Part of the reason why I think the anger felt so good, and that recognizing (in rage) all the things that ED had robbed me from, was that, in doing so, I was remembering all the things about pre-anorexia me. I was remembering the old me – the girl who is in there somewhere, being suffocated by the eating disorder. By realizing all the things ED took away, you take an inventory of all you used to be. “Oh, yeah, that’s right! I was an excellent performer, and I did have the dream of being on Broadway. ED took away that passion in my life.” Or, “I forgot about how my friends and I used to watch the OC every Thursday night and eat popcorn and laugh and have fun. ED made it so I avoided going – or even answering the phone – because I was too wrapped up in my eating disorder.” Or, “Oh yeah. I remember how I used to actually have a passion for dancing, until the day ED made it so the only thing I saw in the mirror was how my body compared to the other dancers.” By listing what ED robbed me of, I had a revelation of who I was before anorexia dictated my life.

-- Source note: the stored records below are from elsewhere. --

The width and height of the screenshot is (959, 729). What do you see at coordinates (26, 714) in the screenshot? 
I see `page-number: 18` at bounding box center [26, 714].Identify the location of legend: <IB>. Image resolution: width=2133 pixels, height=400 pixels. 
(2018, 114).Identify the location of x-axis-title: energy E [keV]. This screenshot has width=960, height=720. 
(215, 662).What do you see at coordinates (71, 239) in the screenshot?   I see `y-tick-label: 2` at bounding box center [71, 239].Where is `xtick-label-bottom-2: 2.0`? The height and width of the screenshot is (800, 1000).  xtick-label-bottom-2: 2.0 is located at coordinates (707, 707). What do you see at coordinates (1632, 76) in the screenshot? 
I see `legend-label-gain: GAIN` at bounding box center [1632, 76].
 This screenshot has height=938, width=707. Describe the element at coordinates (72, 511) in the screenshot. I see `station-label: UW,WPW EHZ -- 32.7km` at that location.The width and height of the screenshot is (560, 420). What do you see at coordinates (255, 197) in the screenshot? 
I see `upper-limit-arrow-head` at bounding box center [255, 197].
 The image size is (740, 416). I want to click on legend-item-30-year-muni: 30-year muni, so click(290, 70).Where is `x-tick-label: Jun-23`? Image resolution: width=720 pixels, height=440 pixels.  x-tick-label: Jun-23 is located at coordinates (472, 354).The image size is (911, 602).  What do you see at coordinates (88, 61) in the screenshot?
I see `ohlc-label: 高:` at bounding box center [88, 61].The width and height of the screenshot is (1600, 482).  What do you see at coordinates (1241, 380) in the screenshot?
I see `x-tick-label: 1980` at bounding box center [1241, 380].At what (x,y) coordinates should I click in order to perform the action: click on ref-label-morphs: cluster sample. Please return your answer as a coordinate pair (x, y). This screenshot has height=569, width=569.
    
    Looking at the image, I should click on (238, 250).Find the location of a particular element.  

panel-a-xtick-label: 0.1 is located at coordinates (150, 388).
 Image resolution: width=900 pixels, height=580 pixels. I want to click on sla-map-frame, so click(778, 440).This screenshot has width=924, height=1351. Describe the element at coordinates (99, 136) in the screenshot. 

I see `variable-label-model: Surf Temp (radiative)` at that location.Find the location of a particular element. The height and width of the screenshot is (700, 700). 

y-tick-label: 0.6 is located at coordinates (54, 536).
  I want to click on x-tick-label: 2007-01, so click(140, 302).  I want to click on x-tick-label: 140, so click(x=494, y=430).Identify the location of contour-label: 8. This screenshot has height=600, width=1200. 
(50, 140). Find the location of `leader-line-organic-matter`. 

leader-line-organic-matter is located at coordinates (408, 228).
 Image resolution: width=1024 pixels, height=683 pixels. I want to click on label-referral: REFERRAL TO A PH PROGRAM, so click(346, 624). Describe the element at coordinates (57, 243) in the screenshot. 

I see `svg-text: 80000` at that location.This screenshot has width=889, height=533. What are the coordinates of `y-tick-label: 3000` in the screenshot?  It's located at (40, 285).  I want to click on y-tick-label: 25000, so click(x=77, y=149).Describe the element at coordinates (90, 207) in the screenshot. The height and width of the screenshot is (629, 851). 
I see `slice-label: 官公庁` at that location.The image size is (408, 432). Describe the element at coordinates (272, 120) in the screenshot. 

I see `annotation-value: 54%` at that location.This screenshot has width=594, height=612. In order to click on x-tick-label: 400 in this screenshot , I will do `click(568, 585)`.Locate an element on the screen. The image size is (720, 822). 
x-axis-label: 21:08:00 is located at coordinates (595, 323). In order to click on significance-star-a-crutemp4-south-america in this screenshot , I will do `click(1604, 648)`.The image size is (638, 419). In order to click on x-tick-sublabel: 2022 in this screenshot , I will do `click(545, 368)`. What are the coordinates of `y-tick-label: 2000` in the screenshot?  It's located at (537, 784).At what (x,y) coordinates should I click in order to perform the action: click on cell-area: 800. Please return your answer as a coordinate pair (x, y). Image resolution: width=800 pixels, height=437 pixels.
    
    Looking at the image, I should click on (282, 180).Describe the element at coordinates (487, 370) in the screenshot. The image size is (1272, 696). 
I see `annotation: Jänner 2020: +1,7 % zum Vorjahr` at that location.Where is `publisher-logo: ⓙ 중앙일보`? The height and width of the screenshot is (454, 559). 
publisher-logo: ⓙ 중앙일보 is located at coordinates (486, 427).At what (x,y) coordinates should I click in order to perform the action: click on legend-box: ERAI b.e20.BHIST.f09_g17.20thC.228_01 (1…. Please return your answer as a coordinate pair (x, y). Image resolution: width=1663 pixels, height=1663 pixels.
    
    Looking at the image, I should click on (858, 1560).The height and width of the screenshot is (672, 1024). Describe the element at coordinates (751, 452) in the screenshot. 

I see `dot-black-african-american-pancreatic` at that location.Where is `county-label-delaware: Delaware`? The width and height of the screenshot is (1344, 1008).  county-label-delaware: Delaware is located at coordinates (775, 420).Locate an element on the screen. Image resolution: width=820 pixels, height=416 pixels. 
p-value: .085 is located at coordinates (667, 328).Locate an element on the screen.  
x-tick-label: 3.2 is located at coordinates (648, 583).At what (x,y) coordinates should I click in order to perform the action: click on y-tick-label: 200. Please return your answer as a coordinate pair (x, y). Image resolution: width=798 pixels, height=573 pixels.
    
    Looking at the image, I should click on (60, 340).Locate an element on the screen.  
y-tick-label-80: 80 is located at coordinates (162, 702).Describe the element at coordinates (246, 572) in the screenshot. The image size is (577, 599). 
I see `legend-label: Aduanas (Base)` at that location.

Recovery is a long process. And yes, there will still be days where getting angry at ED, and drawing on the strength from Above still isn’t enough to kick the disordered thoughts. And if we’re being really honest, there will be days when she actually misses her eating disorder. Sad, but true. And it’s on those days, where she has to remember the darkness that she was in, and how far she’s come. She rose from the ashes, and has overcome too much to turn back now. It is a day-by-day process. Just keep putting one foot in front of the other. Day by day. Meal by meal. Bite by bite. Until one day, the load on her shoulders won’t seem quite as heavy, and she’ll look and see she’s on the other side.